Task objective:
This task calls for copying each line below that contains "computer".

=== Section Start ===

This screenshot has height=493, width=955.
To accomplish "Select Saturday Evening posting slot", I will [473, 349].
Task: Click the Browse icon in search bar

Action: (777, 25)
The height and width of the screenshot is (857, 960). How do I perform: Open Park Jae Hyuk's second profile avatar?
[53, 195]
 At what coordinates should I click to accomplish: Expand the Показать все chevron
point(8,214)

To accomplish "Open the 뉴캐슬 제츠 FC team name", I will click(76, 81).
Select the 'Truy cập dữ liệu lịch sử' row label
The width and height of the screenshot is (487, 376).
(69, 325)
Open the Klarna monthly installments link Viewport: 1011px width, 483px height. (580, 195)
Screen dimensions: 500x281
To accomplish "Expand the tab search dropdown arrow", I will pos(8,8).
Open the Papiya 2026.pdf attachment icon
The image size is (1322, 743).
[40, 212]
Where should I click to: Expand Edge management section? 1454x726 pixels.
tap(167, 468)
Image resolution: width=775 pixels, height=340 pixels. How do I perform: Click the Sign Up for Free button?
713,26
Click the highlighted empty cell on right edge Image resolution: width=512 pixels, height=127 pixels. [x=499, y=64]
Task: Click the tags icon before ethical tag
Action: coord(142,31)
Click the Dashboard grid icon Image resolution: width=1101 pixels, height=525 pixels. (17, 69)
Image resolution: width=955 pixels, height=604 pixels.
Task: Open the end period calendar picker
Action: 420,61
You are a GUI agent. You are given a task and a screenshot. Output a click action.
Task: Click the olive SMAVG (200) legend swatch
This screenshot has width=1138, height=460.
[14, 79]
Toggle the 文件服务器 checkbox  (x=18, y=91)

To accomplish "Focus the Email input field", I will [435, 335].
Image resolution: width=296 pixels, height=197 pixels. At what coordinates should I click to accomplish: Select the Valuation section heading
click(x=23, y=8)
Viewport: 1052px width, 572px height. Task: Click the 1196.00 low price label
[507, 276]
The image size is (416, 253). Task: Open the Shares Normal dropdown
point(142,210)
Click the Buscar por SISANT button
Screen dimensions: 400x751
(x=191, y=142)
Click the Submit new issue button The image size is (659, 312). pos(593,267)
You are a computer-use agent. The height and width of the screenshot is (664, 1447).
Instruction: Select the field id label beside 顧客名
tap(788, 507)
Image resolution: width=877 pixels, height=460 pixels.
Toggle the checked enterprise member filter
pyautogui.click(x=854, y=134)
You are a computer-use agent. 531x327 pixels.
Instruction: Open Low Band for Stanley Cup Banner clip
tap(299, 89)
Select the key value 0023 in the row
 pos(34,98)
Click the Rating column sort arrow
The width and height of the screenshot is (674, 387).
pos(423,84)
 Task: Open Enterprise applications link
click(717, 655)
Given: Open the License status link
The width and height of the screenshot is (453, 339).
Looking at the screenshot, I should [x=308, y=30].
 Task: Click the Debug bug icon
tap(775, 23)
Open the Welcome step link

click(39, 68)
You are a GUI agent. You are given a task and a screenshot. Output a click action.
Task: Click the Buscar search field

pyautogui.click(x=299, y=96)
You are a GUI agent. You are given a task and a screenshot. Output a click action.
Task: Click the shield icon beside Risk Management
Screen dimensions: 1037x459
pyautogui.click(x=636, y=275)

=== Section End ===

Result of the exercise:
You are a computer-use agent. The height and width of the screenshot is (664, 1447).
You are a computer-use agent. 531x327 pixels.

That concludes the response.